Boy Scouts may exclude gays and atheists, California court holds.
The court ruled in two companion cases challenging the Scouts' policies, one brought by a gay Scout and one by twin boys who say they are unsure what, if any, religious beliefs they hold. (Curran v. Mount Diablo Council of the Boys Scouts of America, 952 P.2d 218 (Cal. 1998); Randall v.

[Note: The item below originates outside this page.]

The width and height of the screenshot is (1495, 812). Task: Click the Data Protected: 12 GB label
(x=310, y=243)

Orange County Council of the Boy Scouts of America, 952 P.2d 261 (Cal. 1998).)
The BSA hailed the decision. "For 88 years we've taught the moral values of the Scout oath and law to American boys," said spokesman Greg Shields. "Those who meet the standard of this membership organization are welcome to belong." (Philip Carrizosa, No Gays, No Atheists, L.A. Daily J., Mar. 24, 1998, at 1.)
Lawyers for the plaintiffs expressed deep disappointment but said they would pin their hopes on cases working their way through courts in other states. They cited a recent New Jersey appellate decision holding that the BSA is covered by that state's antidiscrimination law.

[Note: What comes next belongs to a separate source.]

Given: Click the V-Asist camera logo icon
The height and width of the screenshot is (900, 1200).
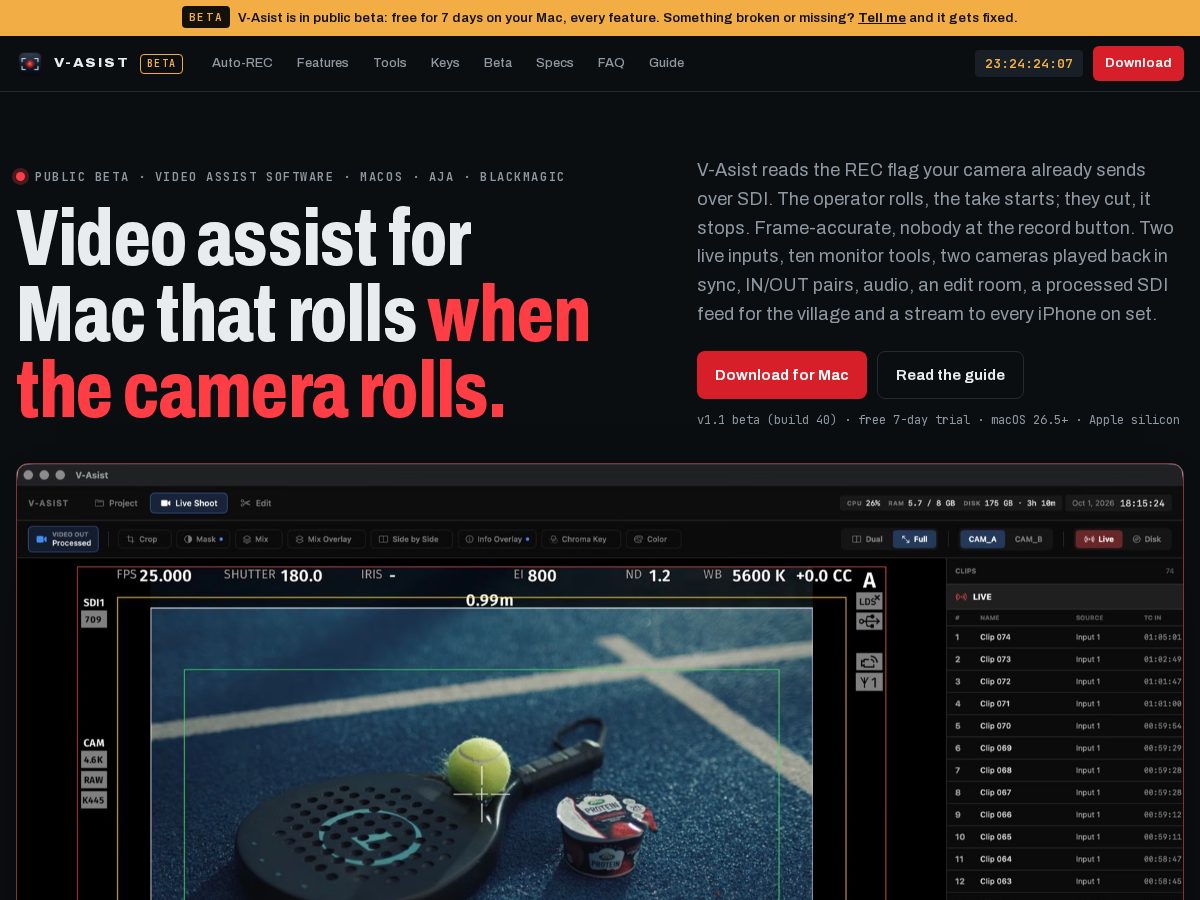Looking at the screenshot, I should 30,63.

"Although [the California] decision applies only to California law, it is a shame that even one state tolerates blatant discrimination by an important American institution," said Jon Davidson, an attorney for the Lambda Legal Defense and Education Fund, a gay-rights organization. Davidson argued the case last January on behalf of the ACLU of Southern California, which represents the plaintiffs.

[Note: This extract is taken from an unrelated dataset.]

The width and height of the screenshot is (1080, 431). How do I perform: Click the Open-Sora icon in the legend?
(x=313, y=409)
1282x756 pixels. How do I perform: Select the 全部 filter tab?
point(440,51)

In one of the oldest cases on the court's docket, longtime Scout Timothy Curran sued the BSA in 1981 after his application to become a troop leader was denied because the organization became aware that he was gay. Both the trial and appellate courts dismissed his case.
The BSA contends that homosexuality is immoral and conflicts with the Boy Scout oath requiring members to be "morally straight."
The second case, filed in 1991, was brought by twin brothers expelled from the Scouts because they refused to recite the part of the oath that swears a duty to God. Michael and William Randall won a court order that they be reinstated, which was upheld on appeal.
But in two unanimous decisions, the California Supreme Court held that the BSA is not a business establishment subject to the state's Unruh Civil Rights Act, which prohibits discrimination in California businesses.
"The record establishes that the Boy Scouts is an organization whose primary function is the inculcation of a specific set of values in its youth members," Chief Justice Ronald George wrote for the California court.
He distinguished the Scouts from country clubs and other private organizations that the court had previously found to be covered by the act because those organizations conduct significant amounts of commercial business.
"[M]embership in the Boy Scouts is not simply a ticket of admission to a recreational facility that is open to a large segment of the public and has all the attributes of a place of public amusement," George wrote. "Scouts meet regularly in small groups (often in private homes) that are intended to foster close friendship, trust, and loyalty, and Scouts are required to participate in a variety of activities, ceremonies, and rituals that are designed to teach the moral principles to which the organization subscribes."
Just three weeks before the California decision, the New Jersey appeals court held that the BSA is a "place of public accommodation" under the state's antidiscrimination law. (Dale v. Boy Scouts of America, 706 A.2d 270 (N.J. Super. Ct. App. Div. 1998).)
"The New Jersey court got it right--members do not join the Scouts to be part of an antigay organization. Discrimination violates what Scouting itself stands for," said Evan Wolfson, a Lambda lawyer who is lead counsel in the New Jersey case. "We are hopeful that cases continuing across the country will ultimately topple BSA's antigay policy."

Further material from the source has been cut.